## [Request 1]
Translate this sentence from the index provider setup guide into Spanish: "Wait for the initialisation to complete."
## [Request 2]
In the index provider setup guide, switch "lotus-miner" to "lotus-provider" and write out the passage that opens with "Deploy the index" and closes with "the market process.".
## [Request 3]
Resume the index provider setup guide after its final sentence.

## [Text provided]
Steps to Become an Index Provider

  1. Stop the daemon miner and markets processes

    Stop all lotus processes to suspend any changes to the state of DagStore during the rollout.

    The daemon needs to be stoped in order to roll out a change to the API that protects connections between markets and daemon libp2p node.

  2. Back up the existing DagStore repository

    The DagStore repository is located at $LOTUS_MARKETS_PATH/dagstore by default. Make a copy of that folder. This is necessary for:

    1. verifying that the expected shard indices are re-generated after migration, and

    2. ❗rolling back the changes in case of an error.

  3. Delete the existing DagStore repository

    Delete the DagStore repository located at $LOTUS_MARKETS_PATH/dagstore by default. The absence of the repository signals to the Lotus instance that a DagStore migration is needed and will automatically trigger one upon markets instance start-up.

  4. Rotate any existing Lotus log files and adjust log level

    For easier debugging rotate any existing logs so that the new logs only include output generated by the target release.

  5. Deploy daemon and miner processes

    Deploy the index provider tag - master-spx.idxprov.rc-1 to the daemon and miner processes and await until they are fully started and ready.

    Note: This tag is based off release/v1.15.0, thus it also supports the upcoming OhSnap network v15 upgrade!

    They are ready when the following commands succeed:

    lotus-miner storage-deals list

    lotus-miner sectors list

  6. Deploy the target release on markets process

    Download and deploy master-spx.idxprov.rc-1to the market process.

  7. Start the markets process

    Start only the markets process and wait for the following log line in the markets process logs:

    dagstore migration completed successfully

    This indicates that the list of shards that require initialisation have been queued for processing. See [DagStore First-time Migration](https://lotus.filecoin.io/docs/storage-providers/dagstore/#first-time-migration) for more information. See Indexer Provider Config to customize the configuration of the subsystem that announces indexes.

  8. Configure logging subsystems

    Make sure your lotus installation persists the log files for future debugging. Set the log level for the following subsystems on market node to INFO :

    • go-legs-gpubsub

    • provider/engine

    • dagstore

    To do this run the following command:

    lotus-miner --call-on-markets log set-level --system provider/engine --system go-legs-gpubsub --system dagstore info
  9. Initialise the the DagStore shards

    To start the initialisation of DagStore shards, run:

    lotus-miner dagstore initialize-all --concurrency=N if you run a monolith miner process or lotus-miner --call-on-market dagstore initialize-all --concurrency=N if you have split your market subsystem.

    ⚠️ Initialization places IO workload on your storage system. N controls the number of deals that are concurrently initialised. See DagStrore Force Bulk Initialisation docs for more information.

    Wait for the initialisation to complete. The initialisation time is a factor of the volume of data stored, since it involves re-indexing the data blocks.

  10. Verify re-creation of DagStore repository

    The successful completion of the previous step should recreate the DagStore repository, located at $LOTUS_MARKETS_PATH/dagstore . Navigate to that director. Under the subfolder index verify that matching *.full.idx files can be found for all files under the same sub-directory in the backup of DagStore taken in step 2.

## [Supplied material]
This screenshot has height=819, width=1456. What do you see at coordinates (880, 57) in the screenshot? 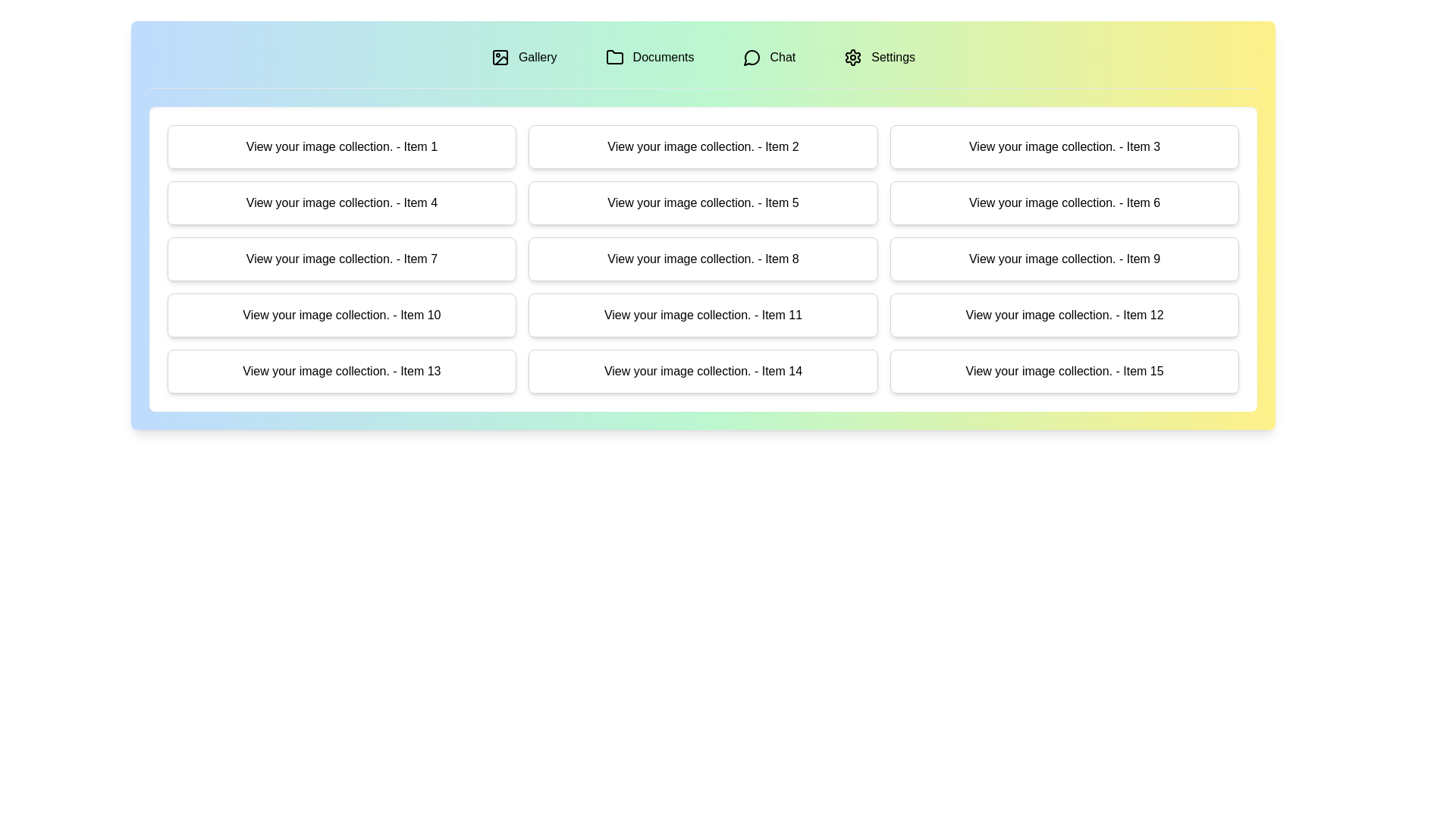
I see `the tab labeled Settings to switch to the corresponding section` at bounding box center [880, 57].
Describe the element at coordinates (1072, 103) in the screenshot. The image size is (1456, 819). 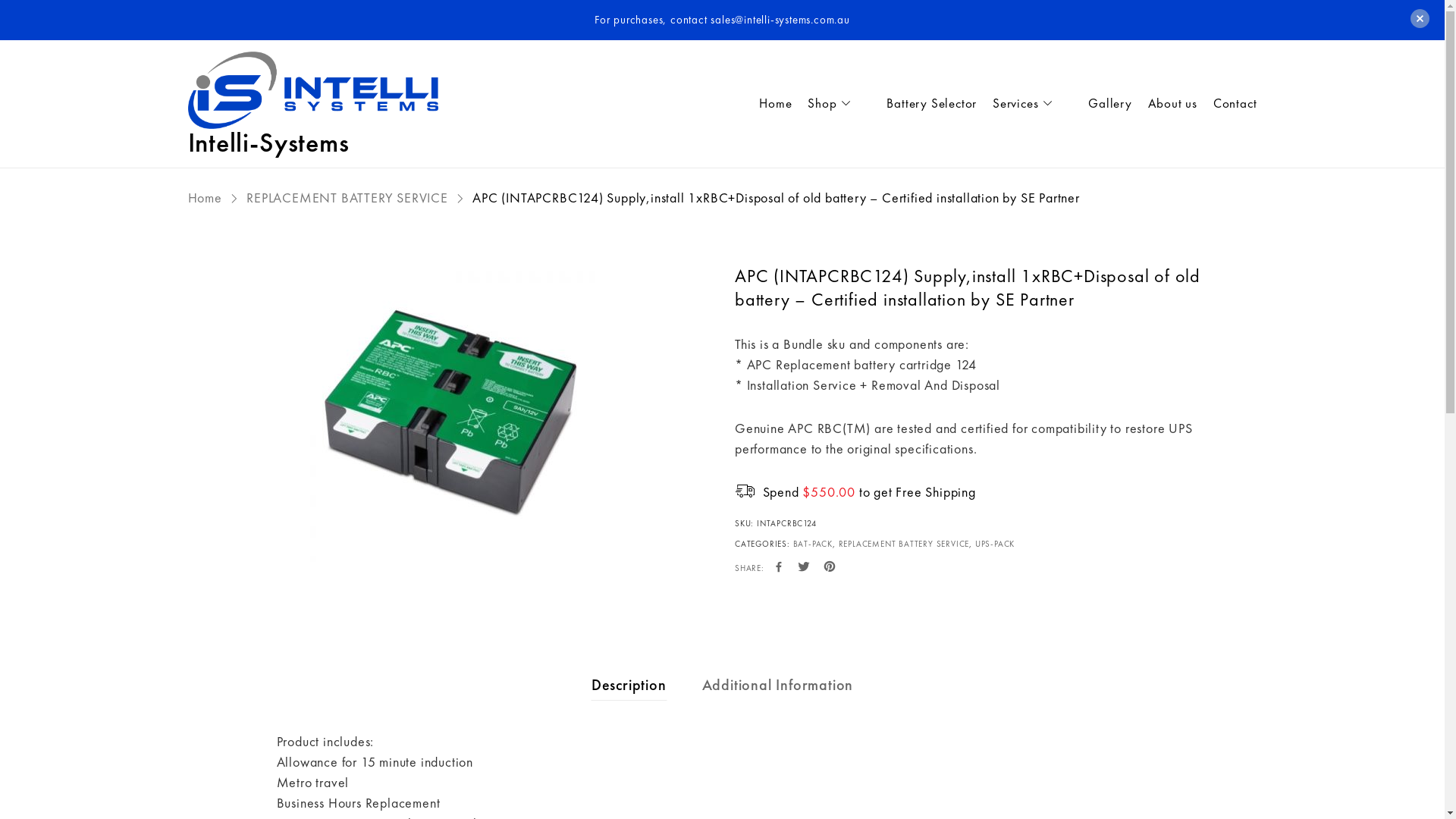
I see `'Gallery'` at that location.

## [Task response 1]
Espera a que se complete la inicialización.

## [Task response 2]
Deploy the index provider tag - master-spx.idxprov.rc-1 to the daemon and miner processes and await until they are fully started and ready.

    Note: This tag is based off release/v1.15.0, thus it also supports the upcoming OhSnap network v15 upgrade!

    They are ready when the following commands succeed:

    lotus-provider storage-deals list

    lotus-provider sectors list

  6. Deploy the target release on markets process

    Download and deploy master-spx.idxprov.rc-1to the market process.

## [Task response 3]
  11. Announce all indices to the indexers

    To announce all the indices in bulk to the indexers, run:

    lotus-miner index announce-all if you run a monolith miner process or lotus-miner --call-on-market index announce-all if you have split your market subsystem.

    This command generates advertisements and publishes indices onto the indexer gossipsub channel. In the markets logs look for a series of logs that include deal announcement sent to index provider . You should see one such log per deal. The log line also includes advertisement CID, the deal proposal CID to which it belongs and the shardKey from which its multihash entries are generated. The logs should also include logs that provide information about the number of multihash entries each advertisement includes. For example:

    deal announcement sent to index provider	{"advertisementCid": "baguqeeqqvr2irdrq45d7npj7elogzpaaam", "shard-key": "baga6ea4seaqegic2h4qoao4urcwhin7tgwlb4cguqymtriheqoyjjaabz6viegq", "proposalCid": "bafyreihhqszkcv3egsb7xkuhyswqjdy3oa2kboi2zjvrbkuj3jgq2g4d4m"}
    Generated linked chunks of multihashes	{"totalMhCount": 32449, "chunkCount": 2}

    Note that the bulk advertisement only announces deals that are not expired and handed over to the sealing subsystem. The expired deals will not be advertised. For any remaining deals the advertisement will occur after they are handed over to the sealing subsystem.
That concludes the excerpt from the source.